*Soal Latihan*. Teruskan esai di bawah tentang buku risalah budaya Veven Sp Wardhana, dimulai sesudah subjudul "Mencari Perempuan".

===== Potongan Dokumen =====

Minggu, 21 Juli 2013

Kembali ke Para Perempuan

Kembali ke Para Perempuan
R Valentina Sagala  ;   Feminis, Aktivis, Pendiri Institut Perempuan
KOMPAS, 03 Juli 2013


Dalam dunia kepenulisan, tak sulit mencari literatur mengenai almarhum Veven Sp Wardhana. Tulisannya, baik risalah, cerita pendek, maupun skenario, tersebar. Pun sebagai feminis dan aktivis, dalam keseharian saya di gerakkan, penelusuran feminis laki-laki atau tulisan berperspektif feminis yang ditulis laki-laki, salah satunya merujuk pada namanya.
Demikianlah Budaya Massa, Agama, Wanita: Risalah Budaya Veven Sp Wardhana (Kepustakaan Populer Gramedia, 2013), buku terbaru yang diluncurkan tepat di 40 hari berpulangnya almarhum ke rumah Tuhan, sekali lagi meneguhkan hal tersebut.
”Mencari Perempuan”

===== Data yang Ditampilkan =====

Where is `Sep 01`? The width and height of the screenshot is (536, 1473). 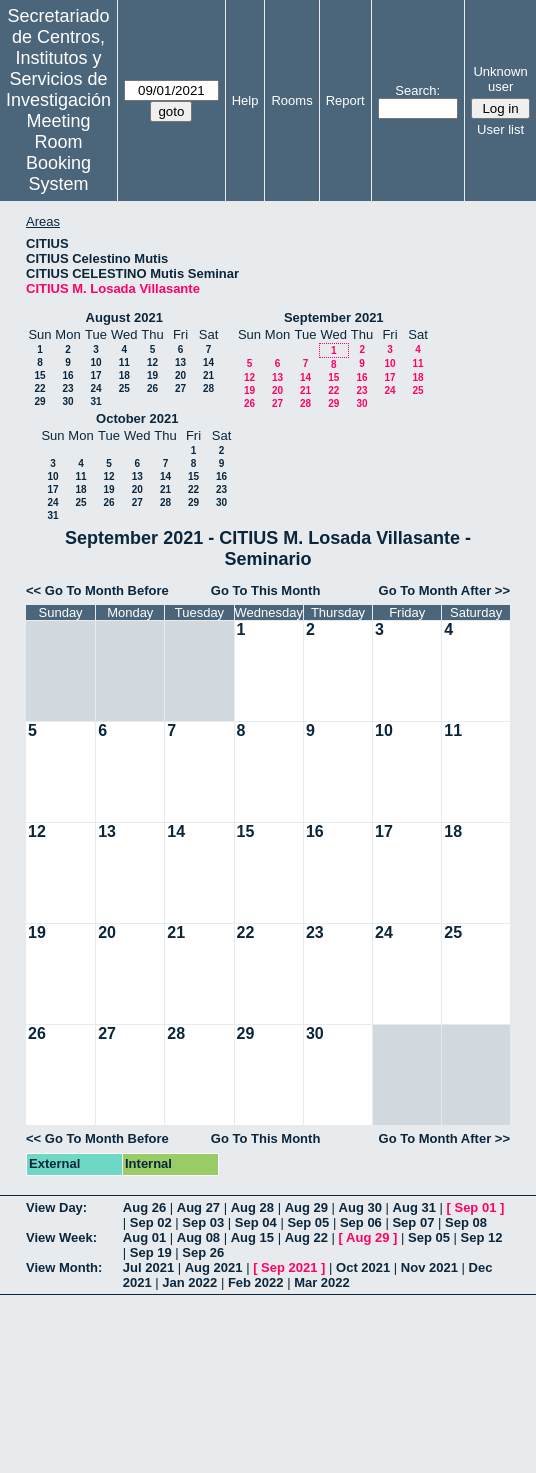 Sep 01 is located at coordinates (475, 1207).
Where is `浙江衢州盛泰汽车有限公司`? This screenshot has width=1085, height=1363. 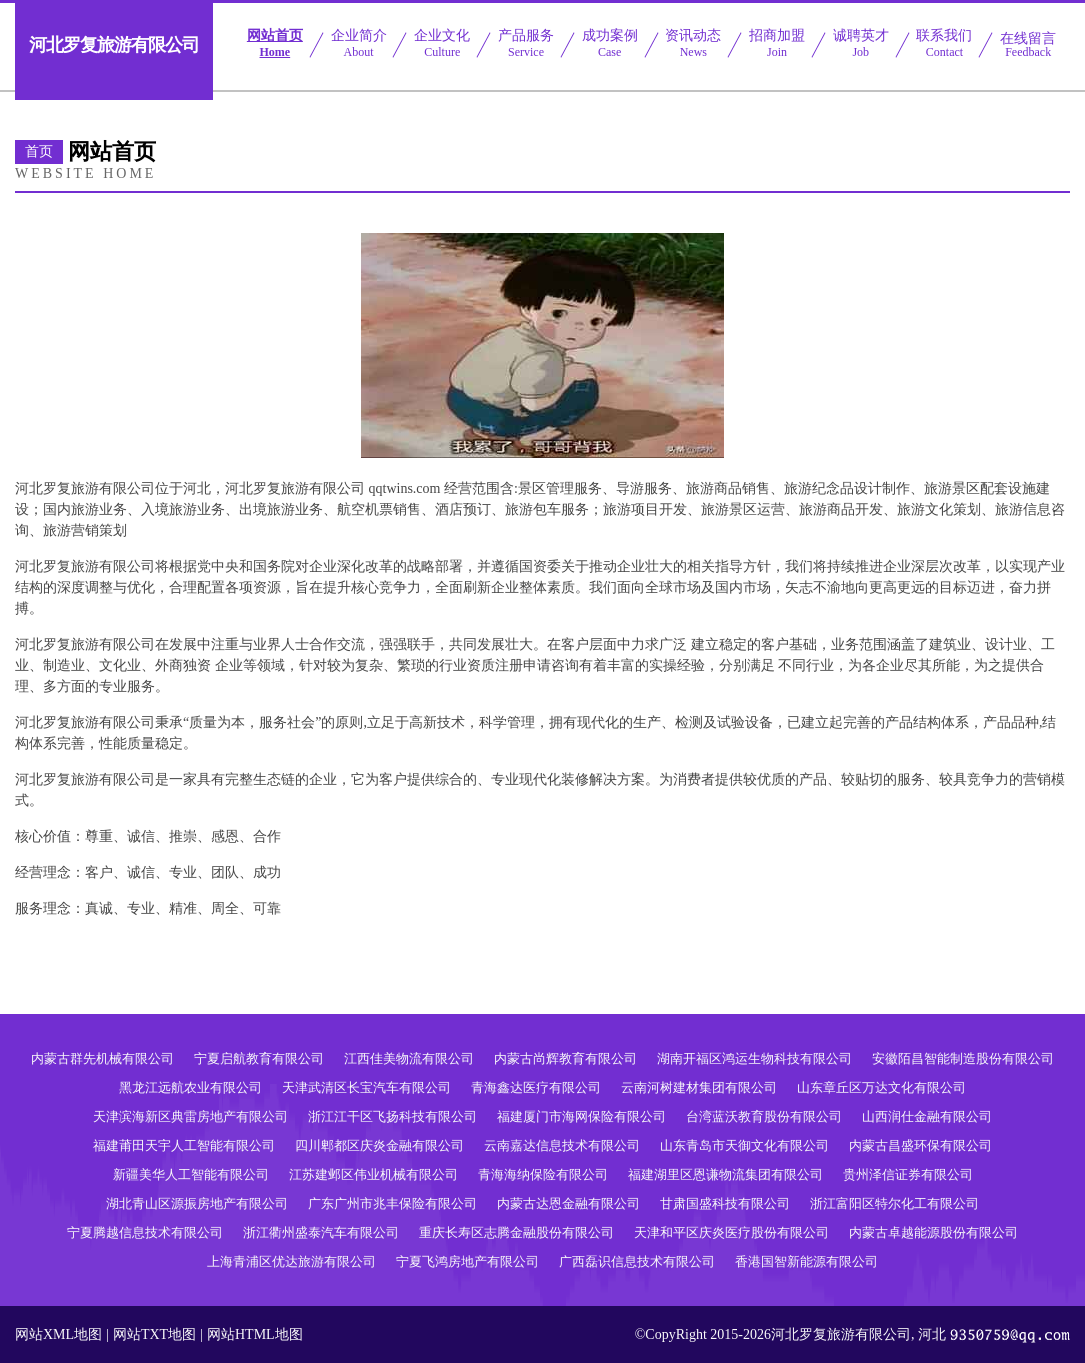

=====

*Jawaban Latihan*.
Buku berisi 18 risalah ini kaya data dan fakta. Kekayaan berikutnya adalah analisis feminis yang digunakan, sebagaimana ditulis: ...feminis laki-laki atau laki-laki feminis. Saya rasa, pemberian sebutan itu pulalah yang melambari spririt penulisan risalah-risalah dalam buku ini juga dalam berderet tulisan saya lainnya (Hlm xvi).
Sebagai pengantar, Veven menulis catatan awal menggelitik berjudul ”Mencari Perempuan”. Ia menggambarkan dua peristiwa tentang lelaki yang cari perempuan, untuk menyasar pada Wanita Tuna Susila. Dengan awalan demikian, dilanjutkan membaca buku ini, menurut saya, dalam mencari-nya, Veven menemukan muara kemiskinan. Kemiskinan sebagai patahnya daya kritis masyarakat, yang mengeksploitasi tubuh perempuan, mengekang, menstigma, dan berujung pada ketidakadilan pada perempuan. Menariknya, dengan tubuh sebagai lokus analisis, Veven tidak sungkan menyentuh hukum.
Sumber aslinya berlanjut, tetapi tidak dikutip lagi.